24. Doğu Seyahatnamesi-Bir Dominikan Keşişin Anadolu ve Ortadoğu Yolculuğu (Ricoldus de Monte Crucis / Kronik Kitap)
Ricoldus de Monte Crucis’in dürüst ve nispeten tarafsız bir dille kaleme aldığı seyahatnamesi, Ortadoğu’daki Latin varlığının sona erdiği, Moğol istilası sonrası bölgenin istikrara kavuşmaya başladığı ve o coğrafyaya sonraki yüzyıllarda hâkim olacak aktörlerin ortaya çıktığı bir dönemin panoramasını çizmesi bakımından oldukça değerli bir eser. Bunun yanı sıra, Müslüman dünyasına yönelik militarist perspektifin dışına çıkarak, sonraki 300 yıl Doğu-Batı dikotomisinin yönünü belirleyen bir kaynak ve oryantalizmin öncülü olmasıyla da Doğu Seyahatnamesi mutlaka okunmayı, anlaşılmayı bekliyor. Müslüman inancına fazla müsamahakâr bakmasa da kendisinden önce, İslam’ın reddiyesi üzerine yazan dindaşı teologların düştükleri hataya düşmeyerek, İslam’ın sapkınlık değil apayrı bir din olduğu gerçeğini ortaya çıkardığı düşünülünce, Ricoldus’un bölgeye ve insanına bakışını apayrı bir yere koymak gerekiyor.
1240’larda Tiflis’te faaliyete başlayıp Ortadoğu’yu kendine faaliyet alanı olarak belirleyen Dominikan Tarikatı, zamanla görev sahasını Tebriz’e kadar genişletmiştir. Tarikatın Anadolu ve Ortadoğu toprakları hakkında bilgi almak ve misyonerlik faaliyetlerinde bulunmak üzere görevlendirdiği keşişlerden biri de Ricoldus de Monte Crucis’tir. Kutsal Topraklardan başlayan yolculuğunu Kilikya, Doğu Anadolu, Azerbaycan, İran ve Irak’ta sürdürüp Bağdat’ta sonlandıran Ricoldus, yazdığı eserle Ortadoğu halkları ve gelenekleri üzerine benzersiz bir kaynak ortaya koymuştur. 1289-1291 yıllarında keşişin Bağdat’ta olduğu günlerde yazdığı ve orijinal ismi Liber Peregrinationis in Partibus Orientis olan Doğu Seyahatnamesi, Bağdat’ın Moğol işgali altındaki dönemini anlatan kısımlarıyla da modern tarih yazımını aratmayan Batılı kaynakların başında gelmekte.
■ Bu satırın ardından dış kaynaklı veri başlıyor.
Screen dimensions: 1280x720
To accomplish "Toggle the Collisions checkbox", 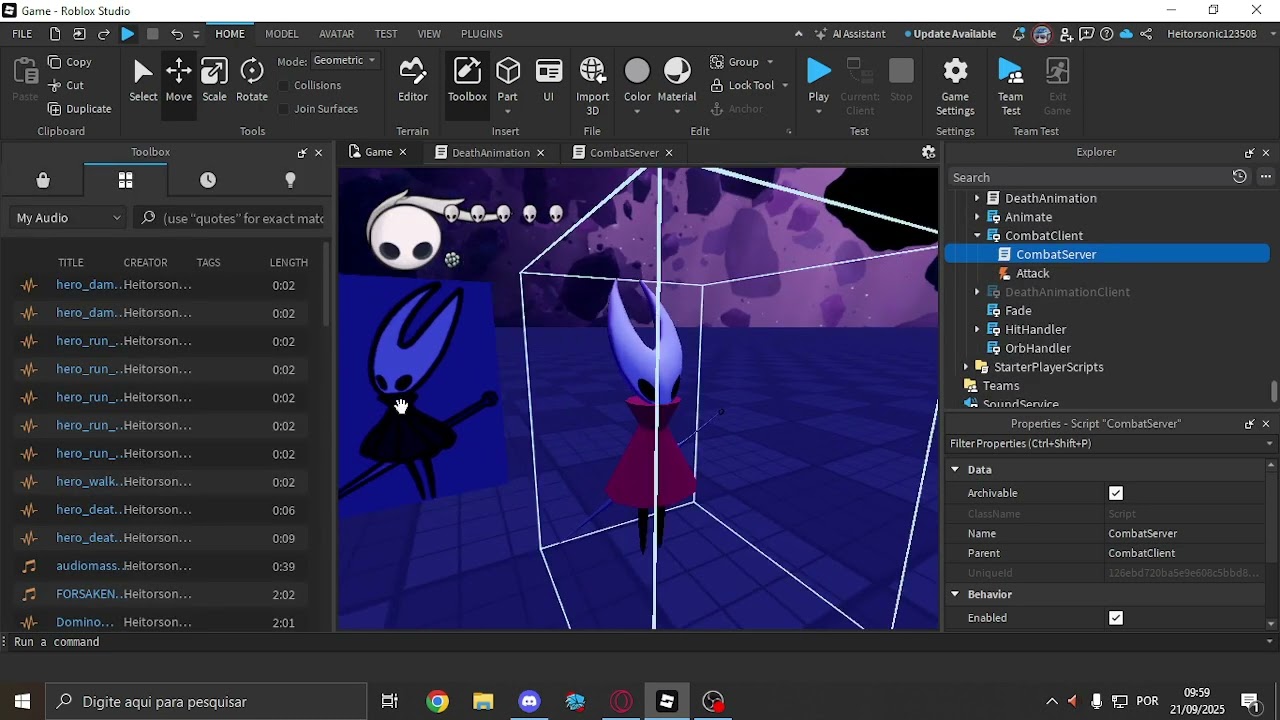I will [284, 86].
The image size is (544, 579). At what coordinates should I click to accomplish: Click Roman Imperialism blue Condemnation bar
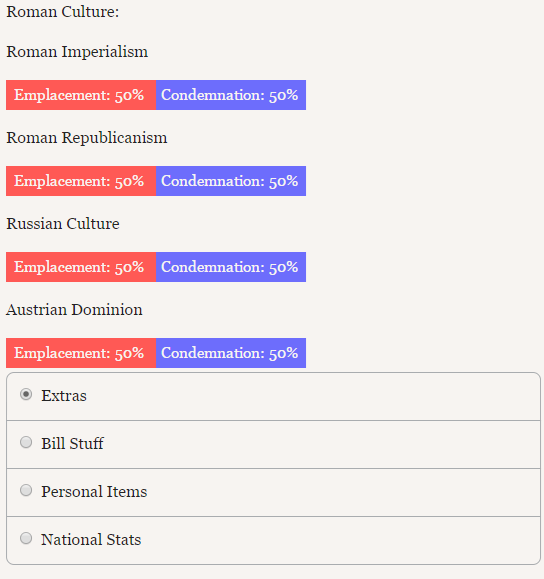(231, 95)
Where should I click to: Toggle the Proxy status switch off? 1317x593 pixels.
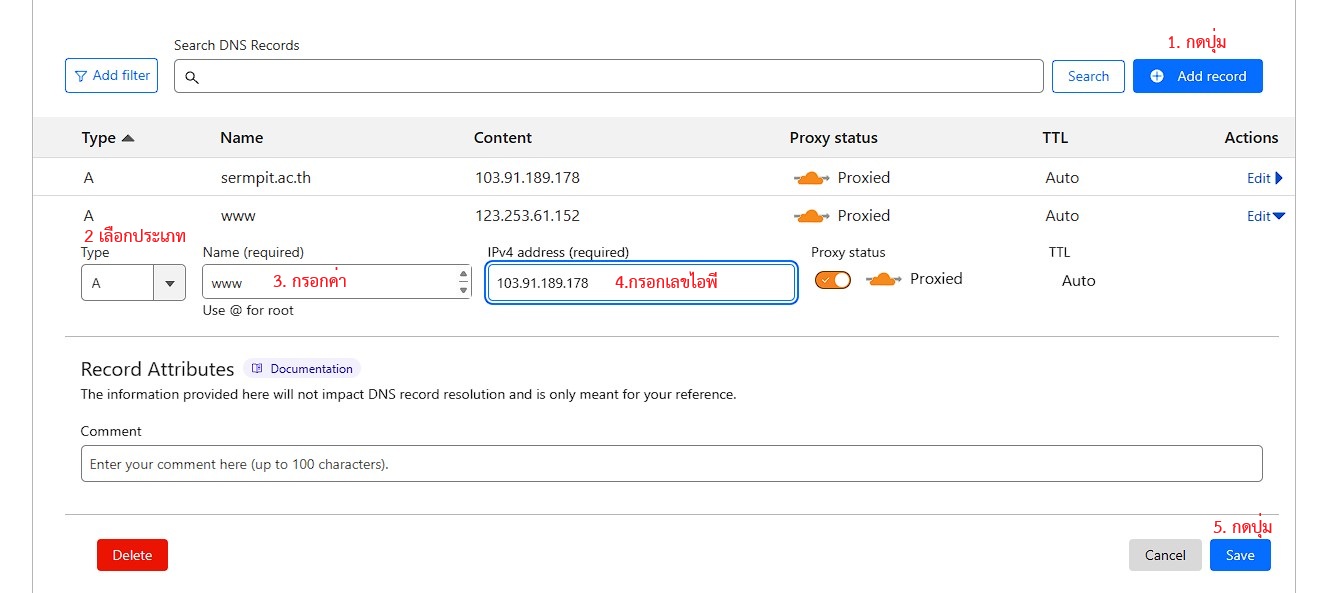pyautogui.click(x=832, y=280)
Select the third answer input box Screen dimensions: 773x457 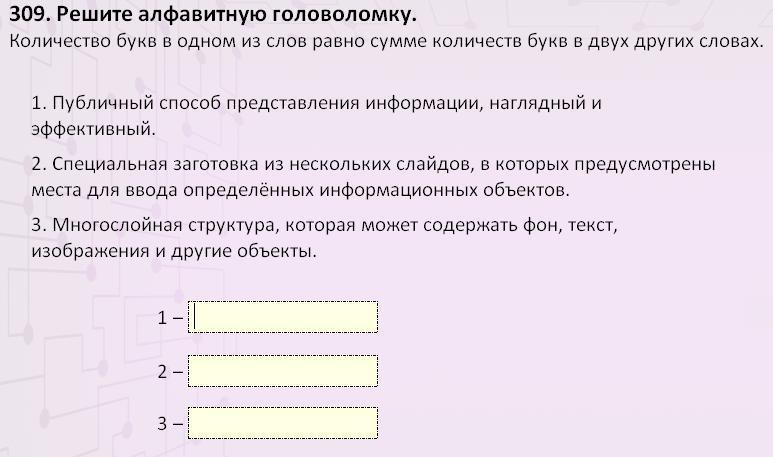(283, 423)
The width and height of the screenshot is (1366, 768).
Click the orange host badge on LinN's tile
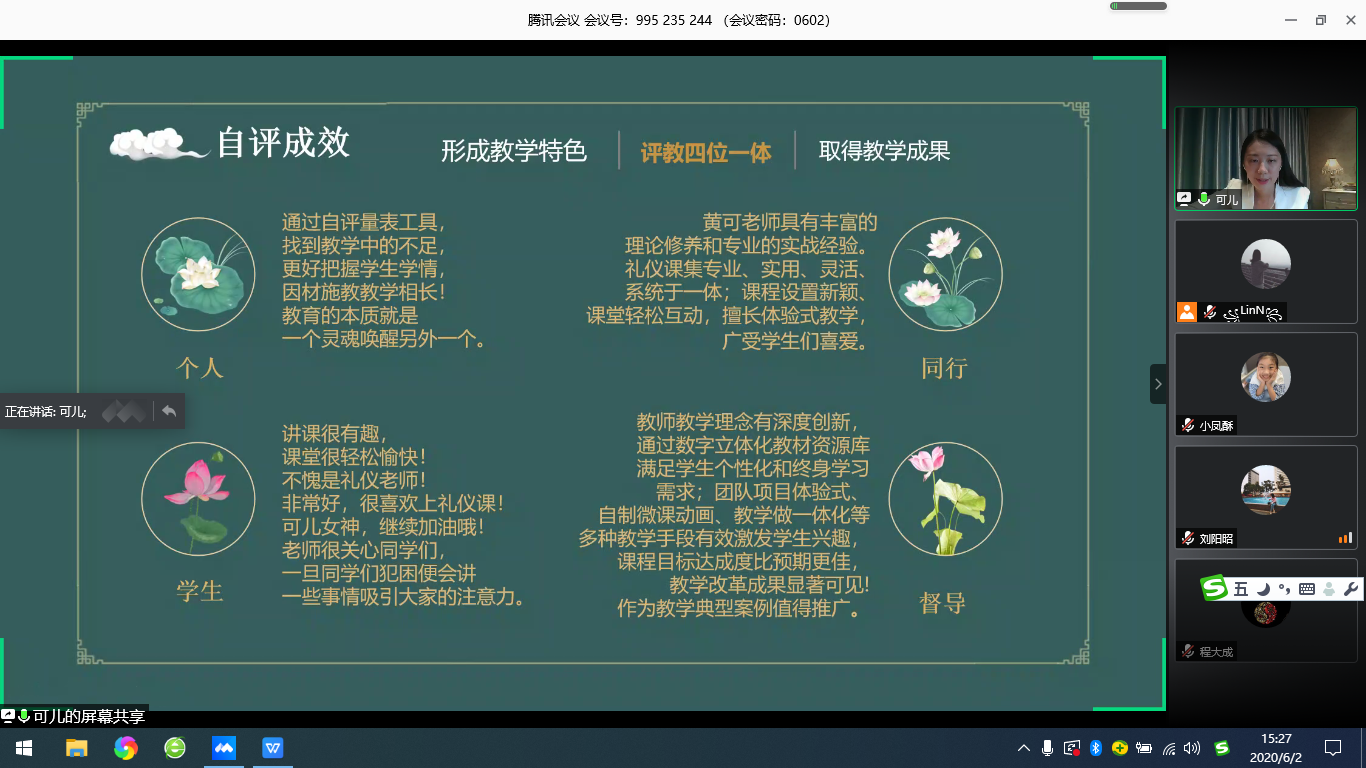(1187, 312)
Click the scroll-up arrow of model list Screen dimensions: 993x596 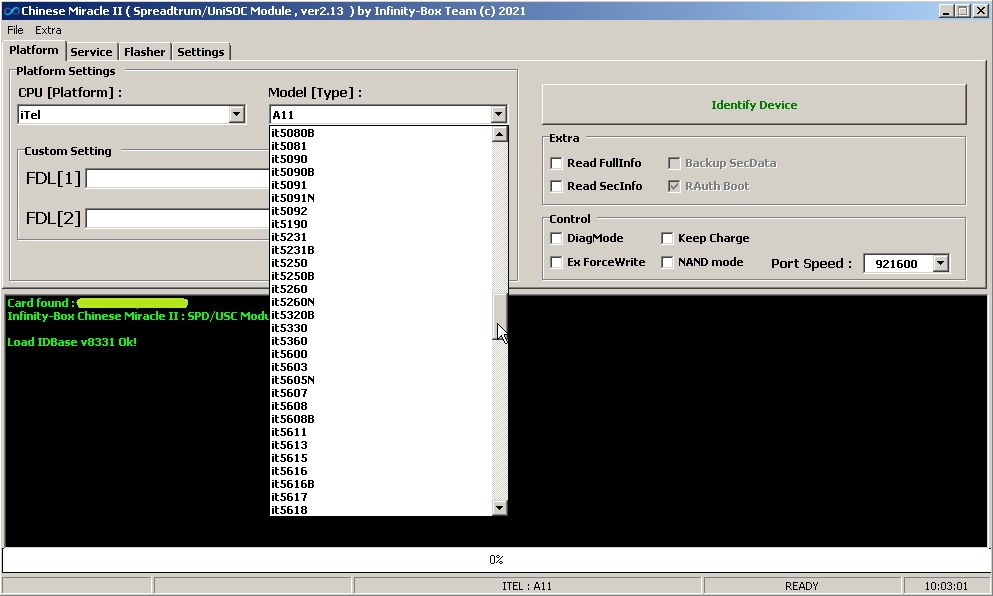pos(500,134)
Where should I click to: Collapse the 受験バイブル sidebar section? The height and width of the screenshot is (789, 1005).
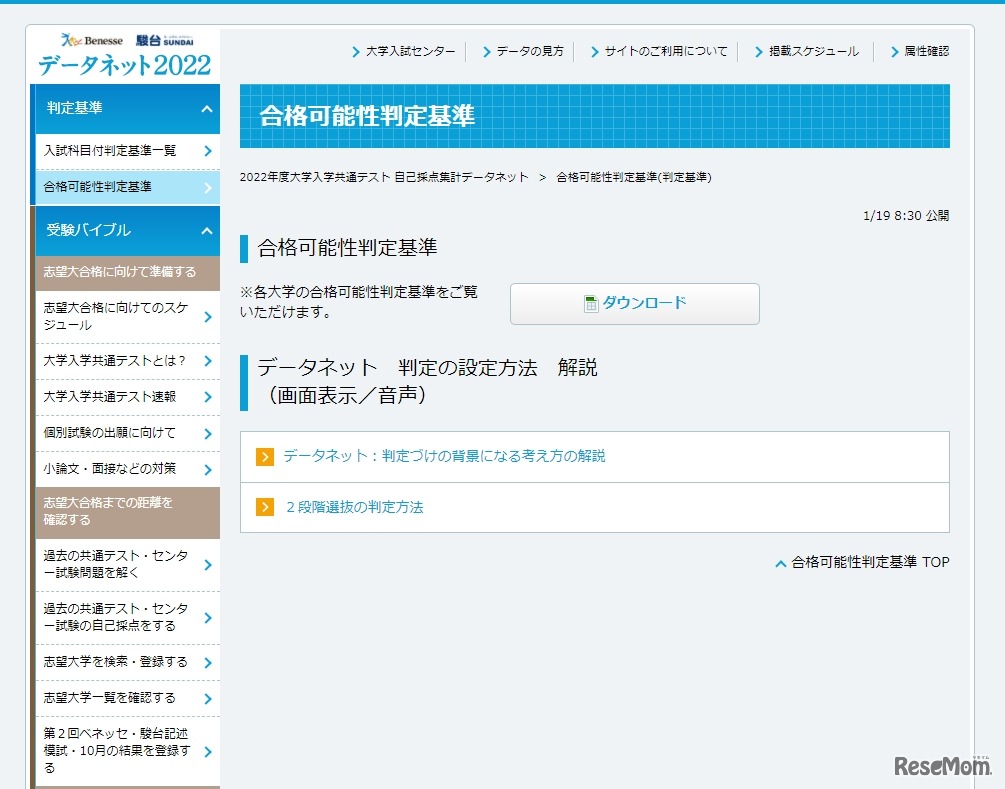[207, 232]
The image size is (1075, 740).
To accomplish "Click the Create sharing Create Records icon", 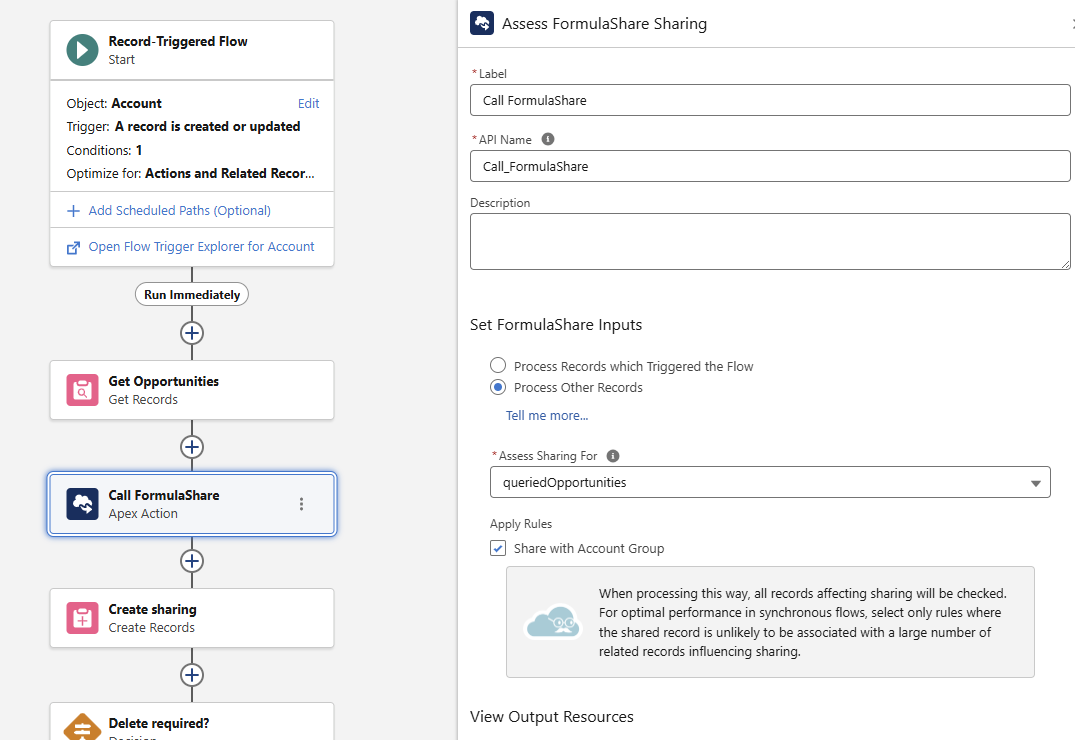I will pyautogui.click(x=81, y=618).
Ahmet Deniz Altunbaş’ın Latince aslından çevirdiği ve notlandırdığı Doğu Seyahatnamesi, Suriye, Celile, Tiberya, Yafa, Kudüs, Ürdün, Filistin, Trablusşam, Tartus, Kilikya, Yumurtalık, Toroslar, Sivas, Erzurum, Ağrı, Tebriz, Bağdat, Musul, Tikrit gibi dünyada benzersizliğini hâlâ koruyan Ortadoğu ve Mezopotamya diyarlarının kendine has çok kültürlü atmosferini başarıyla yansıtıyor ve bugün de ilgiyle okunmayı fazlasıyla hak ediyor.